- _BRIEF_
Compute how many lines in the records below contain the string "will" and give that number without other output.

- _AVAILABLE DATA_
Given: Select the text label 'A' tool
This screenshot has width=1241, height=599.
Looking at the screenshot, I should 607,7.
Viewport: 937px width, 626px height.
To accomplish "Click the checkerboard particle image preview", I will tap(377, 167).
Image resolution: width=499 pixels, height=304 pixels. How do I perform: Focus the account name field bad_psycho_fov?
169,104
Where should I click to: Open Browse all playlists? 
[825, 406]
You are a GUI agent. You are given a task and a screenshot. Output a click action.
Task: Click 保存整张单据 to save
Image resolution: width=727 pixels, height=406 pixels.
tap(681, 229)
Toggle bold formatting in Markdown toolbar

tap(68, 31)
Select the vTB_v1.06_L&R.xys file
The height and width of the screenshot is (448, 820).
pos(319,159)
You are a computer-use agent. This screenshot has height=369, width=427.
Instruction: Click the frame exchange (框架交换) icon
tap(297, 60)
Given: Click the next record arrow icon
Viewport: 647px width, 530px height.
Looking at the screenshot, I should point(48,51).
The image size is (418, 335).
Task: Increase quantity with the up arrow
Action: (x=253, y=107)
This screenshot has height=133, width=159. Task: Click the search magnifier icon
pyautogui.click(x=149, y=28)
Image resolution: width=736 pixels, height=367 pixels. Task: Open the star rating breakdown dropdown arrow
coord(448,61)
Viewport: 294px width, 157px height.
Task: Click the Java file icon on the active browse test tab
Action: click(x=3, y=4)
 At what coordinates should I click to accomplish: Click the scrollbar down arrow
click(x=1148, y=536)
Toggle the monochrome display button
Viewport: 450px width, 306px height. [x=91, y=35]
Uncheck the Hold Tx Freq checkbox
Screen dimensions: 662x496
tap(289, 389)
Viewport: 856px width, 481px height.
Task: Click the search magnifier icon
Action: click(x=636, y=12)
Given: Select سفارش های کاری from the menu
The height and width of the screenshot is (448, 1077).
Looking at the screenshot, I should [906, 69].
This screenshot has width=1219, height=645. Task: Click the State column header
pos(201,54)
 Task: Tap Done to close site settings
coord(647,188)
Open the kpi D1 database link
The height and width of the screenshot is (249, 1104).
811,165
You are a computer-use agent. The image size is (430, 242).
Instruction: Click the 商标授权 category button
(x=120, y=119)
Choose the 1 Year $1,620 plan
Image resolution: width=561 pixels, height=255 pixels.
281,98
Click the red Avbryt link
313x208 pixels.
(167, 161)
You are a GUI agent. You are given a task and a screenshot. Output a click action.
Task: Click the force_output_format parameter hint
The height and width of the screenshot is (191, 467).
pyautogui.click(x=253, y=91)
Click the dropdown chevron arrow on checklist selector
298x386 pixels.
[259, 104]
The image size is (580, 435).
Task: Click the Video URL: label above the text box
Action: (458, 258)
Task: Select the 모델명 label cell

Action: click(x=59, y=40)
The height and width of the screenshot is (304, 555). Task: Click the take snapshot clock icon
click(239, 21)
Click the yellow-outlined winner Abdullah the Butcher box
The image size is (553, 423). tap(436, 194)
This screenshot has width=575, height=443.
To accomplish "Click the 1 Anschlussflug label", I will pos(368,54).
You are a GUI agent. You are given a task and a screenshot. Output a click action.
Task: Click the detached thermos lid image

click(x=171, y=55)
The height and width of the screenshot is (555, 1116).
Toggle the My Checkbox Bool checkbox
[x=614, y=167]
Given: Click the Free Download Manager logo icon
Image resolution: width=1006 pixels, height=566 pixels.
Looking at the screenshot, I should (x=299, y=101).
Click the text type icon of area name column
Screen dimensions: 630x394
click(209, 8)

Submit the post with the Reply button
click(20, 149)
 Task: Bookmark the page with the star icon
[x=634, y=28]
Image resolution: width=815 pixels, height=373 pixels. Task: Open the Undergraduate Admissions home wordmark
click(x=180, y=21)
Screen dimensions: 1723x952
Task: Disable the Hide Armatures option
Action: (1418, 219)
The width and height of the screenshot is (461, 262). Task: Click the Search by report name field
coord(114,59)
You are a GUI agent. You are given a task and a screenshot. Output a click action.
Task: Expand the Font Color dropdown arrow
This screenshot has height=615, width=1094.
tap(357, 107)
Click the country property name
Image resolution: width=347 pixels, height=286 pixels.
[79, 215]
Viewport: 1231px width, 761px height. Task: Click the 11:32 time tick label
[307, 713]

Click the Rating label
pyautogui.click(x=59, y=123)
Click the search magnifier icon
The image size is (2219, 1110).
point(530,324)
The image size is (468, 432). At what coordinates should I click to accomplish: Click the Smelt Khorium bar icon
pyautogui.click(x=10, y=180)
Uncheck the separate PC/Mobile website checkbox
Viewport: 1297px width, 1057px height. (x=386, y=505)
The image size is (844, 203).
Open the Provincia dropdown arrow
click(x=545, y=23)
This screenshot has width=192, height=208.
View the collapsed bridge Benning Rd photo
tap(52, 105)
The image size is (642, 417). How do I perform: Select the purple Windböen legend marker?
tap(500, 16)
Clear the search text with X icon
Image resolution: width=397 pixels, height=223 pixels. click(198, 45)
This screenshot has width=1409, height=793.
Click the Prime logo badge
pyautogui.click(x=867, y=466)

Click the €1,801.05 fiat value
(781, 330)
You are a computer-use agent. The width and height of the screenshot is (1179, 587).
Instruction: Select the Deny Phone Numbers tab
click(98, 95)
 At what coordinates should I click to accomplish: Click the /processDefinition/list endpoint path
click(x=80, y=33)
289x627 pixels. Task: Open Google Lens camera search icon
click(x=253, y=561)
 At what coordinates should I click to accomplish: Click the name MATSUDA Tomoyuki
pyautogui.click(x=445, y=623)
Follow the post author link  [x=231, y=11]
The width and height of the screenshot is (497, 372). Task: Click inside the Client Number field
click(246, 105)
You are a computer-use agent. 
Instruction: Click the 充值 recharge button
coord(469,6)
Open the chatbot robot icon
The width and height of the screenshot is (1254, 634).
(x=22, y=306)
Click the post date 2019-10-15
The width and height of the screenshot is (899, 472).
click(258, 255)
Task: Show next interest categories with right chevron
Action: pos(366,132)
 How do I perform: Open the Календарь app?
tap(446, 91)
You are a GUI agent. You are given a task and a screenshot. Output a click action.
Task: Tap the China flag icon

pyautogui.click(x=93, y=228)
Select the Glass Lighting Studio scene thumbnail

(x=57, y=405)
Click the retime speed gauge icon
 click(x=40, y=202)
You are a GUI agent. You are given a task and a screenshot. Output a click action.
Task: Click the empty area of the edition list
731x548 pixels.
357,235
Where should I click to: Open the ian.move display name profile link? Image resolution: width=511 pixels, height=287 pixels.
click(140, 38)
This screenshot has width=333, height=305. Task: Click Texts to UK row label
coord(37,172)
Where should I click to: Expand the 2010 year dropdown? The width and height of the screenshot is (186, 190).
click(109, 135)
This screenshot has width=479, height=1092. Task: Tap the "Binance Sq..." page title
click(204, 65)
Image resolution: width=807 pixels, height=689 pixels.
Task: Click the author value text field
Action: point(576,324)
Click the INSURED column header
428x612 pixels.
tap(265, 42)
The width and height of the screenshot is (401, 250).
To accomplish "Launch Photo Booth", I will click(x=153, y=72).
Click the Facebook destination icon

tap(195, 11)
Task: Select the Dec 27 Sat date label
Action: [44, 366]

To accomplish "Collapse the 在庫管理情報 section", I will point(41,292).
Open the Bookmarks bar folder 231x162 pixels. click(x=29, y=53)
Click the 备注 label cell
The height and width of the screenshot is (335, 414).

- _PROBLEM SOLUTION_
4